Maxar Technologies aims to set up a NASA sensor on a commercial communications satellite to check air pollution over North America. This satellite is likely to travel in 2022 to geostationary orbit, Maxar and NASA declared this week.
“Maxar officials are discussing with various clients about flying the payload but have not yet inked a deal with a communications satellite operator to set up the TEMPO (Tropospheric Emissions: Monitoring Pollution) sensor on a particular satellite,” claimed vice president at Maxar for civil space and space infrastructure, Al Tadros, claimed to the media in an interview. “We have a lot of curiosity in this,” Tadros claimed.
TEMPO developed Ball Aerospace declared late last year that it designed TEMPO, a spectrometer developed to observe visible and ultraviolet light, to the NASA Langley Research Center. From its landing in geostationary orbit, TEMPO will offer hourly updates on pollution in regions of 10 Square Kilometers during day time.

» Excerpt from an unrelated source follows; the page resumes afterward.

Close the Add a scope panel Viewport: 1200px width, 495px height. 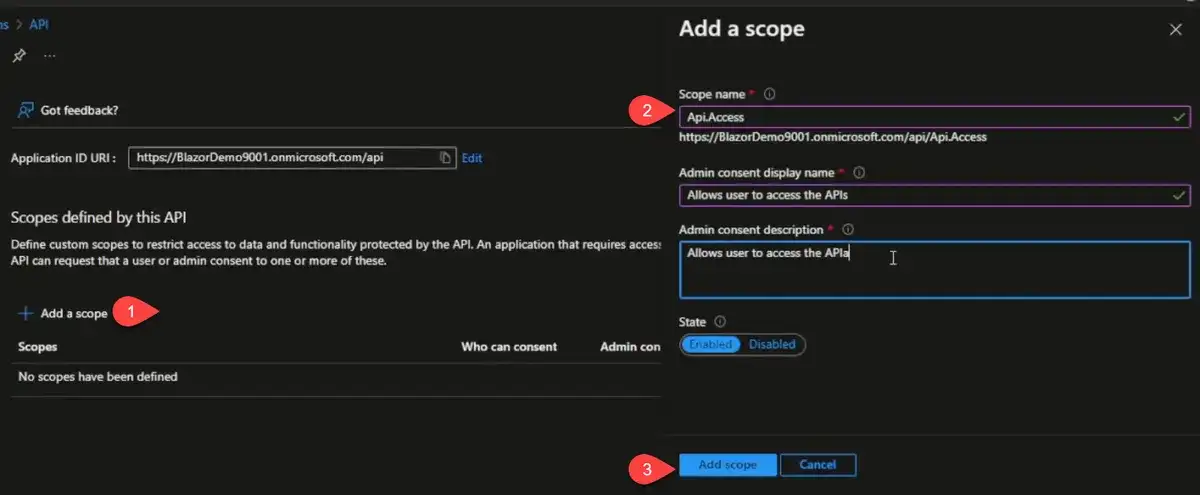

For the Metropolitan Area, TEMPO will offer calculations for 18 zones, displaying how air quality modifies throughout the day, claimed Kelly Chance, principal investigator for TEMPO from the Smithsonian Astrophysical Observatory. “It will display how areas during pollution go to sleep and wake up,” Chance claimed to the media.
NASA used the Hosted Payload Solutions contract vehicle by U.S. Air Force Space and Missile Systems Center to seek TEMPO proposals. The Air Force declared in 2014 that 14 firms were trained for the Hosted Payload Solutions project.
On a related note, natural disasters display the extensive utility of satellite images. After landslides, earthquakes, floods, and hurricanes, it is nonprofits, government agencies, and emergency responders that often turn to radar and electro optical imagery to plan rescues, measure the severity of the damage, begin rebuilding campaigns, and deliver aid. And Maxar Technologies earlier did the same by sharing satellite information and imagery to assist disaster response via its Open Data Program.